ここ数年、「持続可能な経営」「地域とともに成長する」といった言葉が、企業だけでなく個店や中小事業者の間でも聞かれるようになりました。環境への配慮やSDGsへの関心が高まる一方で、実際の現場では「日々の売上を立てることに精一杯で、そこまで手が回らない」と感じる店主さんも多いのが実情です。
しかし、私たちあきない活性化コーディネーターが区内事業者様を訪問して感じるのは、「地域とのつながりを活かした商品づくり」こそ、結果的に「持続可能な商い」につながるということです。つまり、無理をして新しいことを始めるのではなく、すでに身の回りにある地域資源や人のつながりを再発見し、商品やサービスにどう活かすかという視点が重要です。
地域内でのコラボ
大田区内には、昔ながらの製法を守る豆腐店や町工場、地域密着のカフェやベーカリーなど、地域に根差した小規模事業者が数多くあります。こうしたお店が、近隣の生産者や異業種とコラボして新たな価値を生み出す例が増えています。
例えば、地元野菜を使った惣菜、町工場の技術を応用した生活雑貨、地域イベント限定のオリジナル商品など。こうした取り組みは単に「新商品づくり」ではなく、「地域のストーリーを商品に込める」試みでもあります。

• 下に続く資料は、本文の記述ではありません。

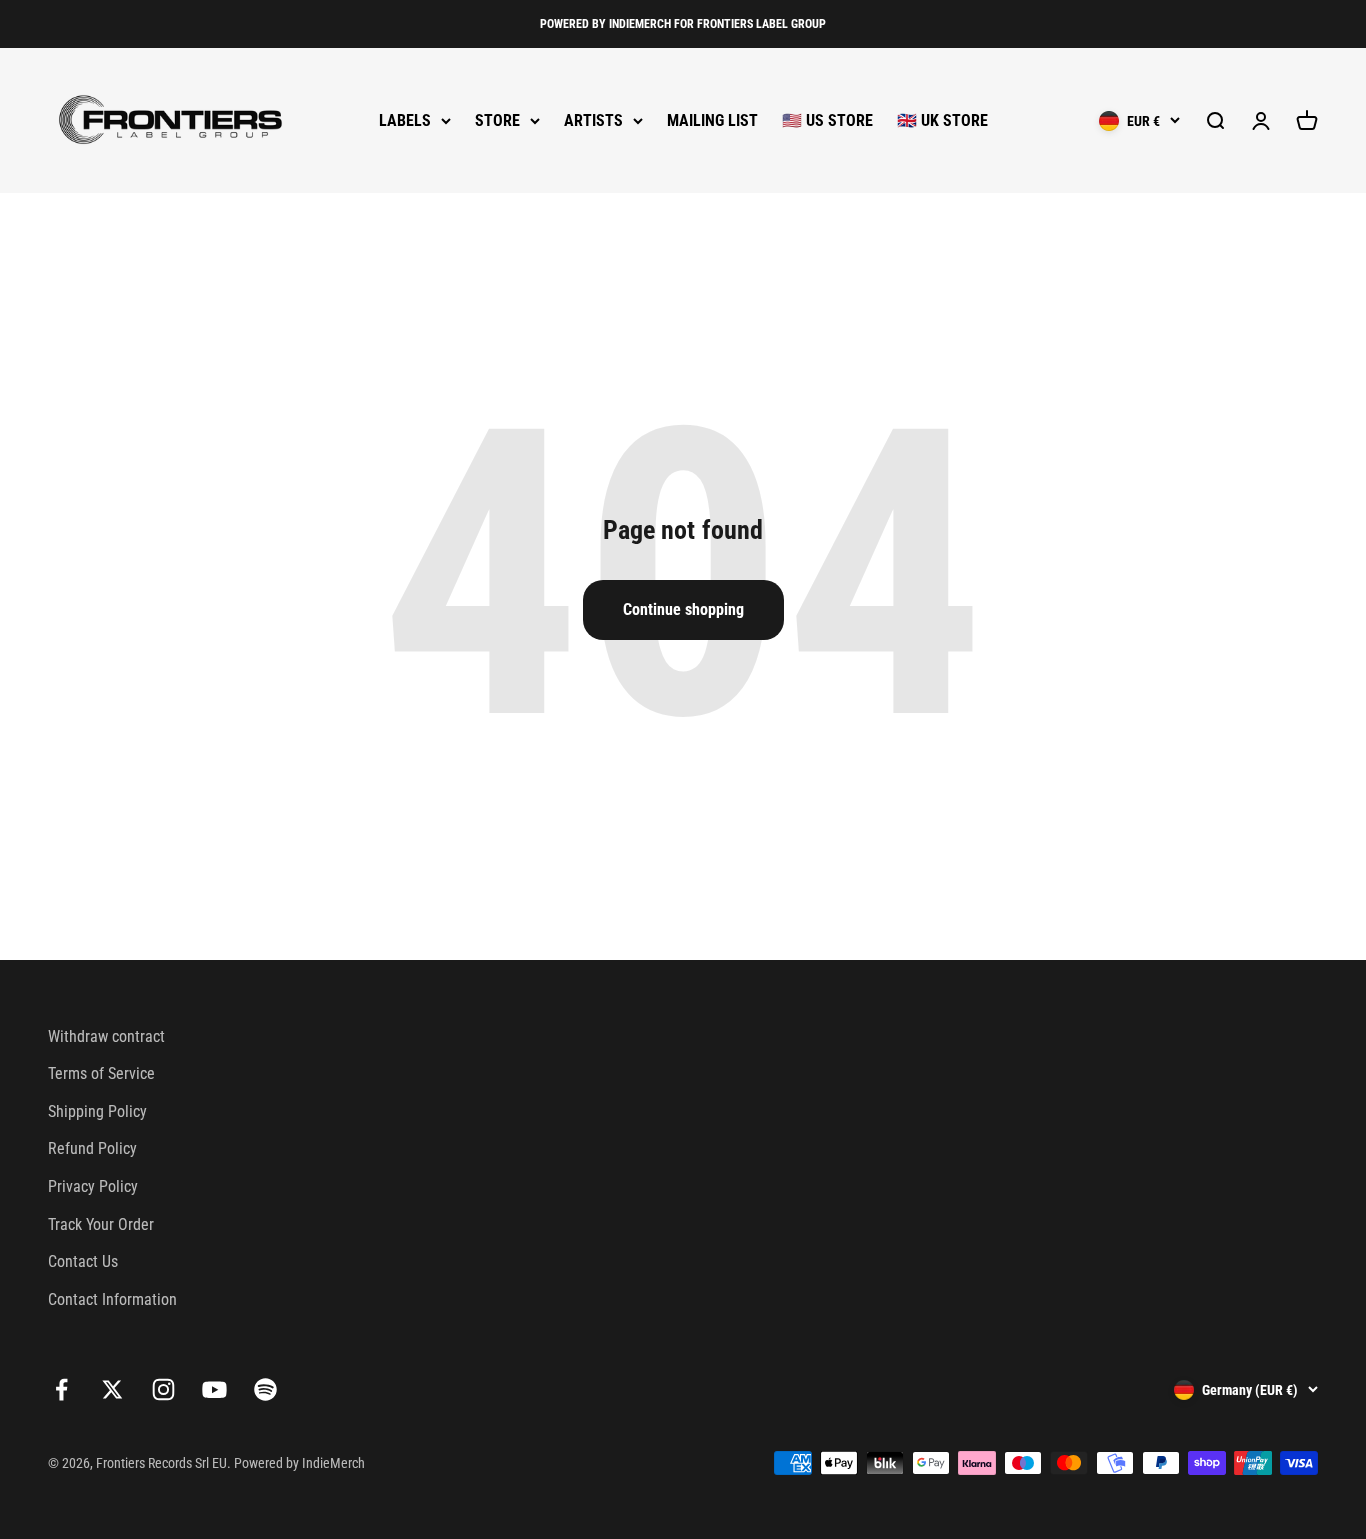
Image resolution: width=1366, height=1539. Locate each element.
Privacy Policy (93, 1186)
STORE (497, 120)
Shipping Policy (97, 1111)
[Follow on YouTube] (214, 1389)
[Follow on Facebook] (61, 1389)
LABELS (405, 120)
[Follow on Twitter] (112, 1389)
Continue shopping (683, 609)
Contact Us (83, 1261)
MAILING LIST (712, 120)
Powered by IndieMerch (299, 1463)
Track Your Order (101, 1224)
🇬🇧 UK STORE (942, 120)
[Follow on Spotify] (265, 1389)
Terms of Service (101, 1073)
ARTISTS (593, 120)
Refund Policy (92, 1148)
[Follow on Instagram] (163, 1389)
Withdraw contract (106, 1036)
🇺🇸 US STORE (827, 120)
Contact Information (112, 1299)
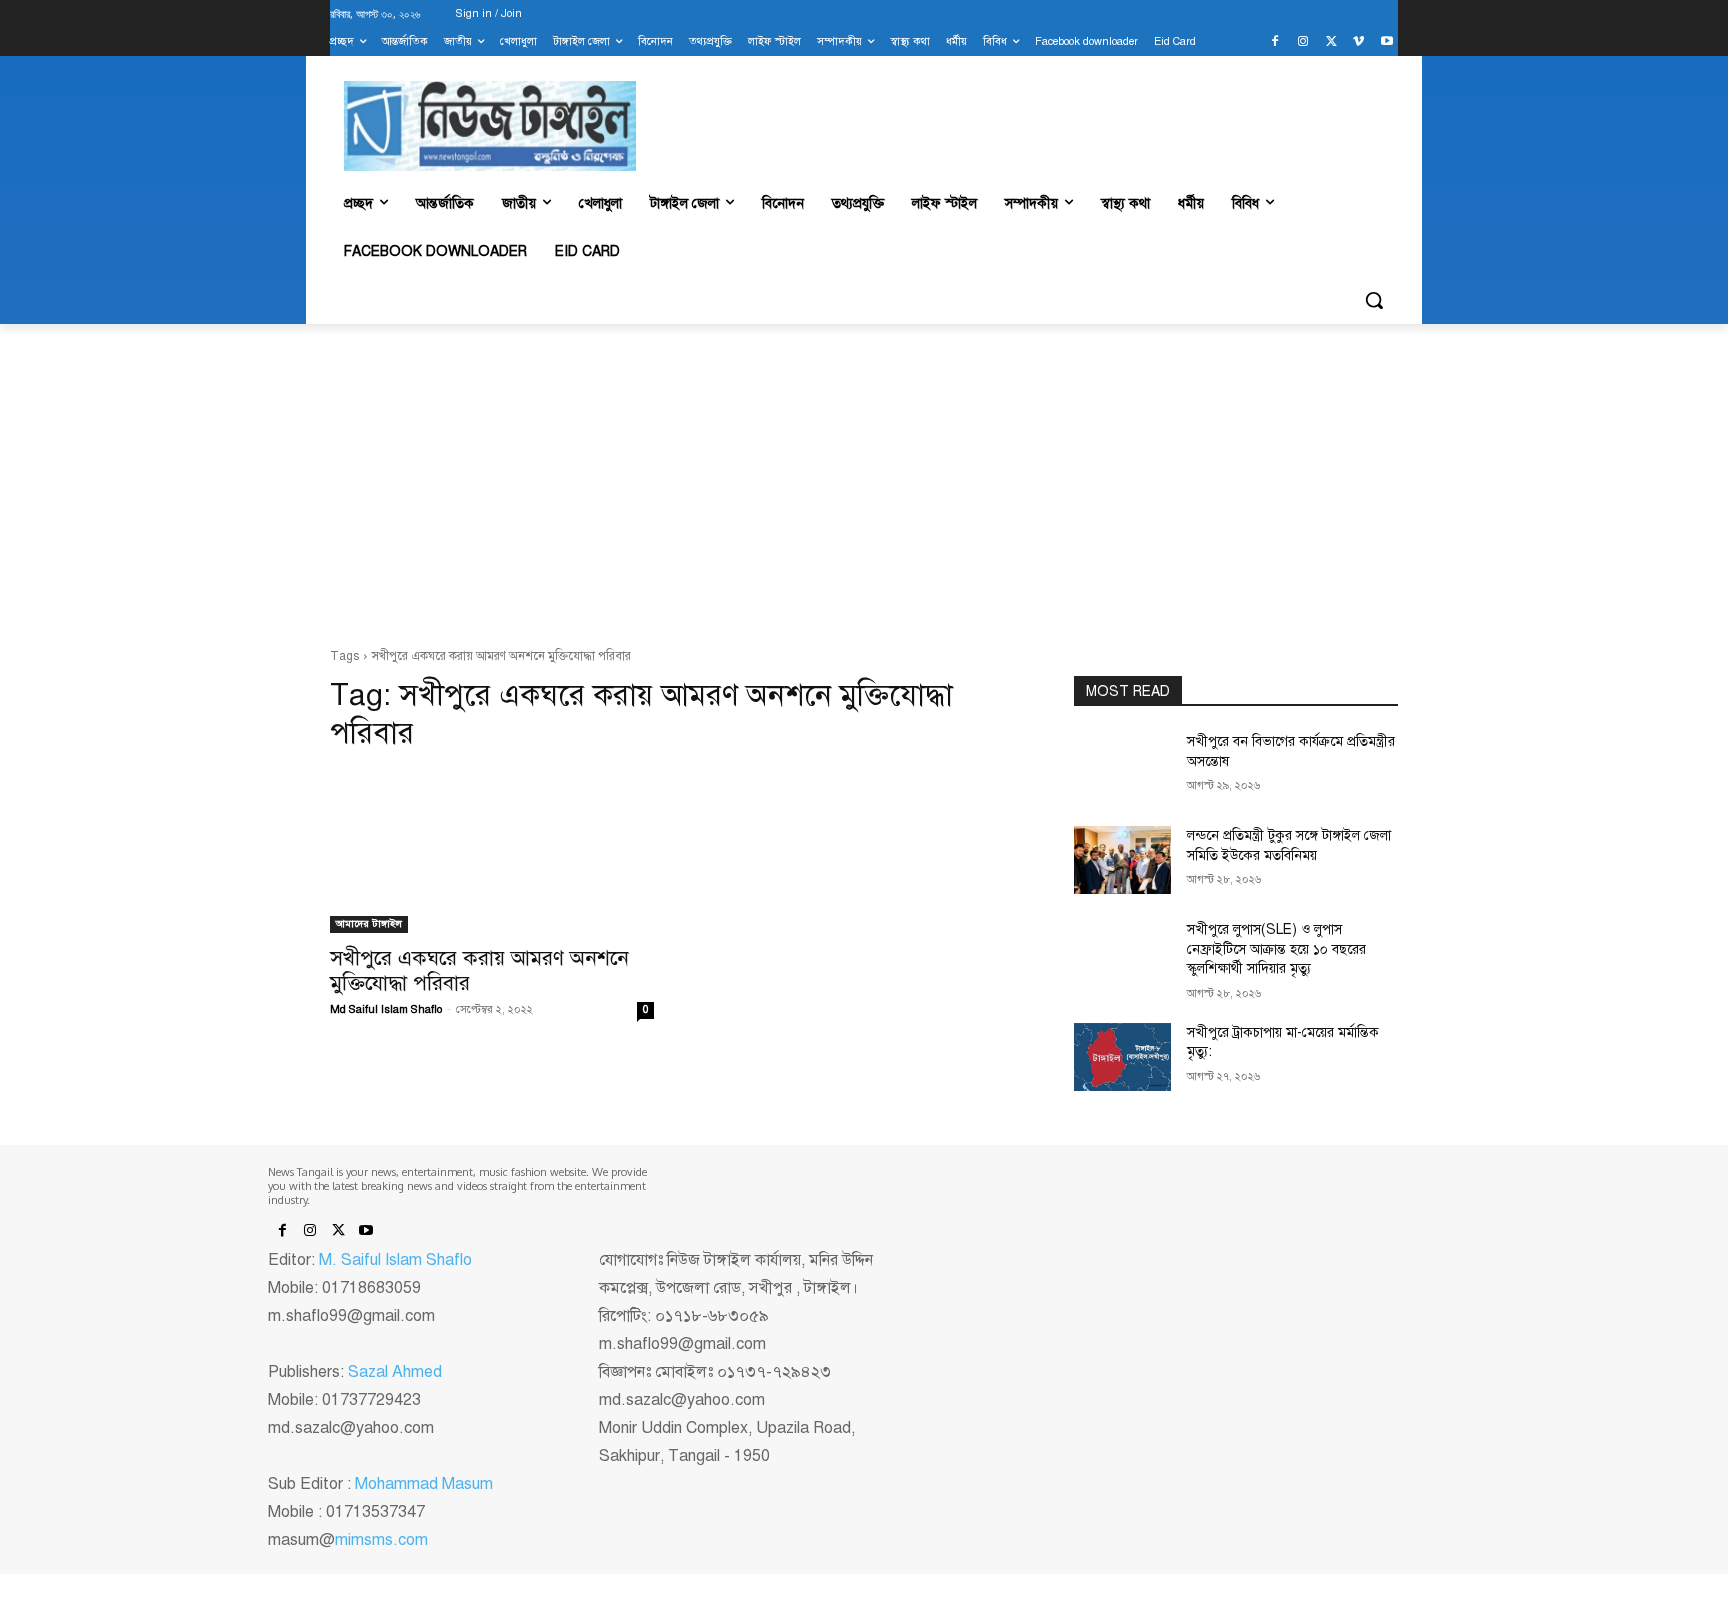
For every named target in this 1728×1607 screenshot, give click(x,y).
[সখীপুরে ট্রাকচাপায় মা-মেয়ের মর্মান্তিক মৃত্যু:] (1122, 1057)
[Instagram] (1303, 42)
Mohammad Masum (424, 1484)
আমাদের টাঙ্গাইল (369, 923)
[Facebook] (1275, 42)
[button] (1374, 300)
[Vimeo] (1358, 42)
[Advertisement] (864, 486)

「どこで買っても同じ」ではなく、「この地域だから」「この店だから」と選ばれる理由をつくること。それこそが、価格競争から脱し、ファンを育てる第一歩になります。実際に支援の現場では、「地元との協働をきっかけに、リピート客が増えた」「地元メディアに取り上げられ、販路が広がった」という声も少なくありません。
お客様とともに育てる商い
もう一つ注目したいのは、お客様と共につくる視点です。SNSでの意見募集や試作品のアンケート、クラウドファンディングを通じた共創など、顧客を開発プロセスに巻き込む方法は年々多様化しています。これにより、「売り手と買い手」という一方向の関係から、「応援者として一緒に育てる」関係へと変化しつつあります。
特に地域商店にとって、「お客様は顔見知りである」という点は大きな強みです。お客様の声を直接聞き、柔軟に反映できるのは、大企業にはないスピードと温かみのある競争力です。小さな試みでも「お客様と一緒に商品を考えてみる」ことから、新しいつながりやリピート動線が生まれます。

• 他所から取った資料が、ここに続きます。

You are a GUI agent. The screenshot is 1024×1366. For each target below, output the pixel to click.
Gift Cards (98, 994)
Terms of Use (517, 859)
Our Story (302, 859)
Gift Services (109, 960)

持続可能な商いとは、単に「長く続けること」ではなく、地域・人・環境の循環の中で、ともに育っていく商いです。地域の素材を使う、再利用可能な包装に変える、障がい者施設の製品を仕入れる――。
そんな一つひとつの選択が、地域の経済と暮らしを支える行動になります。
日々の積み重ねが「持続可能な商い」になる
今後は「商品づくり」が単なるモノづくりではなく、「まちづくり」「ひとづくり」と直結していく時代です。地域と連携して商品やサービスを考えることは、売上アップのためだけではなく、地域そのものの持続性を高める活動でもあります。
コーディネーターとして事業者の皆さまと伴走していると、「うちのような小さな店でもSDGsなんてできるのか」というご相談を受けることがあります。けれども、実はその店の毎日の選択こそが地域の未来を形づくっています。仕入れ先の選び方、廃棄の減らし方、地域イベントへの参加など、身近な実践の積み重ねが「持続可能な商い」そのものです。
地域に根ざした商売の力は、決して小さくありません。区内には、地域の魅力を発信する商店や、他業種と連携して販路を広げている事業者が数多くあります。そうした取り組みを横につなげていくことで、「地域の中で経済がまわる仕組み」を築くことができるはずです。
地域資源の再発見と、顧客との共創。その両輪で、これからの商いを形づくっていく――。
そんな視点を持つことが、変化の時代をしなやかに生き抜くヒントになるのではないでしょうか。